> Stored data

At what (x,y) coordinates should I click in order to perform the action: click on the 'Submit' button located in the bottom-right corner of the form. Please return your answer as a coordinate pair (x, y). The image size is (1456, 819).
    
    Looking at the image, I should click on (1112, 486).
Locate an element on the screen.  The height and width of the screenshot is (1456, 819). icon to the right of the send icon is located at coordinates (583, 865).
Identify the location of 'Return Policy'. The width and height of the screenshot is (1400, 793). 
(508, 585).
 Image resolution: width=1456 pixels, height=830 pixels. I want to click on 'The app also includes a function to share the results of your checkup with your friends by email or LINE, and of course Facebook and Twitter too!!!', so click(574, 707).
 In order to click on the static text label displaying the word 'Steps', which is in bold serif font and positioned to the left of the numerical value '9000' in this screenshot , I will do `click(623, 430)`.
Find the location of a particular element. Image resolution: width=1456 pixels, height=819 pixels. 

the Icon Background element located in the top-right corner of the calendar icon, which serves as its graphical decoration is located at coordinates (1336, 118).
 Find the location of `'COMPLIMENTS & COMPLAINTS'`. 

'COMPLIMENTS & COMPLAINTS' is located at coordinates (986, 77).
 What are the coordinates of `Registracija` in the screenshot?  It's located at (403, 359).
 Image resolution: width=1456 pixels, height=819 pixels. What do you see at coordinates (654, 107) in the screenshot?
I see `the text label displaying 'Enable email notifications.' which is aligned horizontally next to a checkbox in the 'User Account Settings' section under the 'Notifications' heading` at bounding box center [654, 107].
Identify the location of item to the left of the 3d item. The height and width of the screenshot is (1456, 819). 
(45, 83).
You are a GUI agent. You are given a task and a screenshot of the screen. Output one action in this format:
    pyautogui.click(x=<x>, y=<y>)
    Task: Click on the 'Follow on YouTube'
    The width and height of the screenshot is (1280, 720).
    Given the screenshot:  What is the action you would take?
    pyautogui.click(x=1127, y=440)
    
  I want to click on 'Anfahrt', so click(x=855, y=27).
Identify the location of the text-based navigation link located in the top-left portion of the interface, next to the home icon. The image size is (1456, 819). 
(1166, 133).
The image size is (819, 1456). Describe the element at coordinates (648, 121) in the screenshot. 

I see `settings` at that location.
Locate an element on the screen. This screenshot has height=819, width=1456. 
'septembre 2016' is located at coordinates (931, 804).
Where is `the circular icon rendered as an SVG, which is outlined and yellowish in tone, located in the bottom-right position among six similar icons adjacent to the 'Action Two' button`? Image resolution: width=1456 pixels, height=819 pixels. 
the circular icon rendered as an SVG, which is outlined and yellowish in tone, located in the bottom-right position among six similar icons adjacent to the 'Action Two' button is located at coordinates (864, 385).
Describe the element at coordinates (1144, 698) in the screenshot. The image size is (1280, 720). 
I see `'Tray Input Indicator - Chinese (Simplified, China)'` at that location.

> PROBLEM STATEMENT
List each line in the items above that contains the string "size". Case matters.

> THE ANSWER
At what (x,y) coordinates should I click in order to perform the action: click on the 'Submit' button located in the bottom-right corner of the form. Please return your answer as a coordinate pair (x, y). The image size is (1456, 819).
Identify the location of the text-based navigation link located in the top-left portion of the interface, next to the home icon. The image size is (1456, 819). 
The image size is (819, 1456). Describe the element at coordinates (648, 121) in the screenshot. 
Describe the element at coordinates (1144, 698) in the screenshot. The image size is (1280, 720). 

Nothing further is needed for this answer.